In a state of maturity, these cellular types show varying degrees of regeneration. The activity level of the mitochondria has been determined as comparatively low in MSCs but increasing on the influence of increased mtDNA copy number, protein levels of respiratory enzymes, oxygen consumption rate, mRNA amounts of mitochondrial biogenesis-associated genes and intracellular ATP content during the differentiation process [10]. In this relation, the role of the mitochondria dynamics has also been proved as underlining the malignant transformation of the stem cells or its escape, respectively [11,12]. However, little is known about the role of the mitochondrial network in osteoclasts derivation. The influence of extracellular matrix (ECM) components as microtubuleassoctiated proteins (MAPs), matrix metalloproteinases (MMPs), mitogen-activated protein-kinases (MAPKs), Nuclear Factor kappaB (NF-κB), as well as nuclear factor-induced kinases (NIKs) and IκB kinases (IKKs) has been proved [13]. Pivotal role of p38α MAPK in the mechanisms, which coordinate osteoclastogenesis and osteoblastogenesis has been established. The influence of NF- κB on the mitochondrial function from both inside and outside the mitochondria, in particular its role in the control of mitochondrial dynamics (fusion and fission) has been proved [14]. As a primary osteoclast differentiation factor, which promotes this process mainly through gene expression control by activating its receptor, has been determined the receptor activator of NF-κB ligand (RANKL) [15]. When RANKL is unable to increase the mtDNA amount, as well as OXPHOS protein expression, lower oxygen consumption rates in mutant osteoclast precursors with lacking NIKs have been assessed, which has confirmed the importance of these organelles about the osteoclast differentiation.

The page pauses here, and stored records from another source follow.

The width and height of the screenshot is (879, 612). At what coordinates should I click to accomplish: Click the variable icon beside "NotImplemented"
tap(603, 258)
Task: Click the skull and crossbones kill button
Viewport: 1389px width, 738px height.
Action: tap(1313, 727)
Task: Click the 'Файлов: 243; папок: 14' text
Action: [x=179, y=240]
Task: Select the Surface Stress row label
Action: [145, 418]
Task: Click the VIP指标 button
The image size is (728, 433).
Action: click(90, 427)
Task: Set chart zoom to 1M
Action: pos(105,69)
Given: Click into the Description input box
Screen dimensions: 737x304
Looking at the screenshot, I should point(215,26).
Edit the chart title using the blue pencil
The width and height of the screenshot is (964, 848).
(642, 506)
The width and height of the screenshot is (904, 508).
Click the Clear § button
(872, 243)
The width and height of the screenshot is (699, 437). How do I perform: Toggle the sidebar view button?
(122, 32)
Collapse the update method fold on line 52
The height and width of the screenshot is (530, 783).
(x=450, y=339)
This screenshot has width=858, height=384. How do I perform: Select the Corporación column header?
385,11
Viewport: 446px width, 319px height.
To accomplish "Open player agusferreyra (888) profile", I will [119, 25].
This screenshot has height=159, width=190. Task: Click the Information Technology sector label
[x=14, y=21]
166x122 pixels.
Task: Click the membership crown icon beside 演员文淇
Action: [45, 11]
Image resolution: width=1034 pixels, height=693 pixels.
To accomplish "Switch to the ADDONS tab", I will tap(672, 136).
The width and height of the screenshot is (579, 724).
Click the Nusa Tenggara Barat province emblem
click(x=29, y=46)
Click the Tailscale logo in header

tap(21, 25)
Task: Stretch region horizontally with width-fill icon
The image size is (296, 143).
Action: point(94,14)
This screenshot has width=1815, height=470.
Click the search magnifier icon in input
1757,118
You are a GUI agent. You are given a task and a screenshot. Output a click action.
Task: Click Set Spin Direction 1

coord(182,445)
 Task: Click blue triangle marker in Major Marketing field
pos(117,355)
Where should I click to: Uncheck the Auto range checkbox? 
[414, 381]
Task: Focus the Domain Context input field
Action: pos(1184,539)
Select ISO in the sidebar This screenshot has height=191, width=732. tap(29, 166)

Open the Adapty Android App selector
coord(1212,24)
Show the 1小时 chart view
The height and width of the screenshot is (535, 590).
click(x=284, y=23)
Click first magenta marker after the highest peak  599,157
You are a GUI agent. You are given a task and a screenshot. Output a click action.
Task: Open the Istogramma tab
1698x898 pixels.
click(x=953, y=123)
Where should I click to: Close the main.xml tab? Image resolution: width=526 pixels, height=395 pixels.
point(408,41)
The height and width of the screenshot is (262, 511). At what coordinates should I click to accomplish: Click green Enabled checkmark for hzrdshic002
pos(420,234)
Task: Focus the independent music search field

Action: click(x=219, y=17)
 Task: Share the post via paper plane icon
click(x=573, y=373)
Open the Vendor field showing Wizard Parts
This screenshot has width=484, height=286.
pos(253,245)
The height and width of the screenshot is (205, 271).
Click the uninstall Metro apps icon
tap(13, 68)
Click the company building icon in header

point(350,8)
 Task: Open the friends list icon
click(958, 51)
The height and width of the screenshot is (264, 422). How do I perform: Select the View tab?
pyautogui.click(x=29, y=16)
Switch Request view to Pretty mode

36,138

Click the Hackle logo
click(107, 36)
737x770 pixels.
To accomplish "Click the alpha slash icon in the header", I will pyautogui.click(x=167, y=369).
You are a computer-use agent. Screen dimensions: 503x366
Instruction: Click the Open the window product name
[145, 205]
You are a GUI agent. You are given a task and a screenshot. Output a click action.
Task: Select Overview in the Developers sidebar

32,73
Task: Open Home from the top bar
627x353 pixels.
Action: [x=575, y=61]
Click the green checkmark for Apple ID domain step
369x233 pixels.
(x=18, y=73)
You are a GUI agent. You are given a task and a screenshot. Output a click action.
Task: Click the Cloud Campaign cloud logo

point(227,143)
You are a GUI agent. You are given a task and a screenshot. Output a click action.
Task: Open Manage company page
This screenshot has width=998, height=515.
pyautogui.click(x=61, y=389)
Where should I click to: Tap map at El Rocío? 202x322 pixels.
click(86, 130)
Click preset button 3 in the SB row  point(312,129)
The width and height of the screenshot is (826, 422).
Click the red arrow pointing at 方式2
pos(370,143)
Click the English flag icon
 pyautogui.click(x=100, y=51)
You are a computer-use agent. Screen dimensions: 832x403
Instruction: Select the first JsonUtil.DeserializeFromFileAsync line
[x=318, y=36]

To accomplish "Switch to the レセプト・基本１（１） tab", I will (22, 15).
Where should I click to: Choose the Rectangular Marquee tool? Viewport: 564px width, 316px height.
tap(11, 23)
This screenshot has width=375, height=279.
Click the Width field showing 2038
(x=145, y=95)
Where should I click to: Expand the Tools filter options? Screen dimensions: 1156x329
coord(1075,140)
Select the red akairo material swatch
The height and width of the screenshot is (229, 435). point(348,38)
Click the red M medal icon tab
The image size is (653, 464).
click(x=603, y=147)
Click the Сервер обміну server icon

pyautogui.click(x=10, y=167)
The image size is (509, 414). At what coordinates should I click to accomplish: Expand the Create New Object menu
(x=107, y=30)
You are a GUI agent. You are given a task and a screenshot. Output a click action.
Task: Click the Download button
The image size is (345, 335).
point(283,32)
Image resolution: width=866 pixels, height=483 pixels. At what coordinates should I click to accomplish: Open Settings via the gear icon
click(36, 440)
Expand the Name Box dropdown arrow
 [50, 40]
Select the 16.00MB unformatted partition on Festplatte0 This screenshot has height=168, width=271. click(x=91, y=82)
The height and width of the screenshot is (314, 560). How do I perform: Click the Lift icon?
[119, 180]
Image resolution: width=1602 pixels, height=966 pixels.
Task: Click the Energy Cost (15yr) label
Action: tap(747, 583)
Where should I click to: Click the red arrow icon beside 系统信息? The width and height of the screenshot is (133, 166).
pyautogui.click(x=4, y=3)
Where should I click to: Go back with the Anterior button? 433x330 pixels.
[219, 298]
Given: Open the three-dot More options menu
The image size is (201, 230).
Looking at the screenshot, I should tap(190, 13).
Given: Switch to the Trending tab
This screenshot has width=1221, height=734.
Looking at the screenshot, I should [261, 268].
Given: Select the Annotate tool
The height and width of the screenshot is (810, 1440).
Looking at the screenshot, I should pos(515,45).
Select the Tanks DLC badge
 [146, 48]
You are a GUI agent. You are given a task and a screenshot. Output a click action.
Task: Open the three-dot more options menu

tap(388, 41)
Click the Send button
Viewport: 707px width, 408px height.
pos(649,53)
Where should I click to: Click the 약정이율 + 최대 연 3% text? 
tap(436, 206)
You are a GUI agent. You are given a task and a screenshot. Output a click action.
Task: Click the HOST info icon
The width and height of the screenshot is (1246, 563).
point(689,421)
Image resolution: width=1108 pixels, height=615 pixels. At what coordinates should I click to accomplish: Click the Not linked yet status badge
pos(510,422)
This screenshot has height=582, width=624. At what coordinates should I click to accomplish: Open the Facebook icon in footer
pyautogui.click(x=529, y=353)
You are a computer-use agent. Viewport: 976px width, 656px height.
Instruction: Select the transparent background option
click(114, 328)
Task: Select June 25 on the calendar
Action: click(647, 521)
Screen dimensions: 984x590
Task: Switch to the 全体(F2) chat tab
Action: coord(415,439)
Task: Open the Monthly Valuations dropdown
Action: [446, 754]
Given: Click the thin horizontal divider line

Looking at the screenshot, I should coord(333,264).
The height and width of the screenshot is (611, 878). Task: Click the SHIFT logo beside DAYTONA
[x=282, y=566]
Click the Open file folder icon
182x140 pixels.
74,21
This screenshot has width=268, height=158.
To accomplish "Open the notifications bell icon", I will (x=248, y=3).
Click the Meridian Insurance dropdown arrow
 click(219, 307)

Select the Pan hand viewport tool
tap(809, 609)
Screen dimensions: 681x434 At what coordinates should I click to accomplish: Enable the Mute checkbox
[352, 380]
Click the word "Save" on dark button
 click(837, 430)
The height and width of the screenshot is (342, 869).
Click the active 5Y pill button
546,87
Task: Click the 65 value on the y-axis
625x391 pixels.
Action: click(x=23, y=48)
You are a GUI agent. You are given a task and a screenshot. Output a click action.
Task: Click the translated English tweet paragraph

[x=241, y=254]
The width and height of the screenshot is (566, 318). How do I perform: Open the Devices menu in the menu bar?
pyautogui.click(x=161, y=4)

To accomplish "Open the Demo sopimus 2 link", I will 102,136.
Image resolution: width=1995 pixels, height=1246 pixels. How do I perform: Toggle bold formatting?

Immunofluorescence confocal microscopy assay has proved co-localization of tartrate-resistant acid phosphatase (TRAP) with RANKL receptor – RANK [16-18]. As another essential factor about cellular osteoclast differentiation has been determined the monocyte/macrophage colony stimulating factor (M-CSF), by binding to its receptor c-Fms, activating the proliferation and survival of osteoclast precursors by distinct signaling pathways. On the other hand, defects in the mitochondrial dynamics, as well as in the balance between fusion and fission processes, have been associated with many diseases and disorders [19]. Morphological studies of the germ cells of patients with various diseases of the reproductive system show a wide range of disorders in these cells, leading to a severe reduction of their fertilizing capacity [20-22]. Investigations of the mitochondria of germ cells in the testes showed that they have different biodynamics and bioenergetic parameters compared to mitochondria in the somatic cells [3,23,24], but have some similarities with stem cells. Mammalian spermatogenesis is a multistage, comprehensive, and prolonged process of differentiation of the germ stem cellular progenitors (spermatogonia) [25] in highly specialized male gametes (spermatozoa) for a determined period (approximately 74 days in humans).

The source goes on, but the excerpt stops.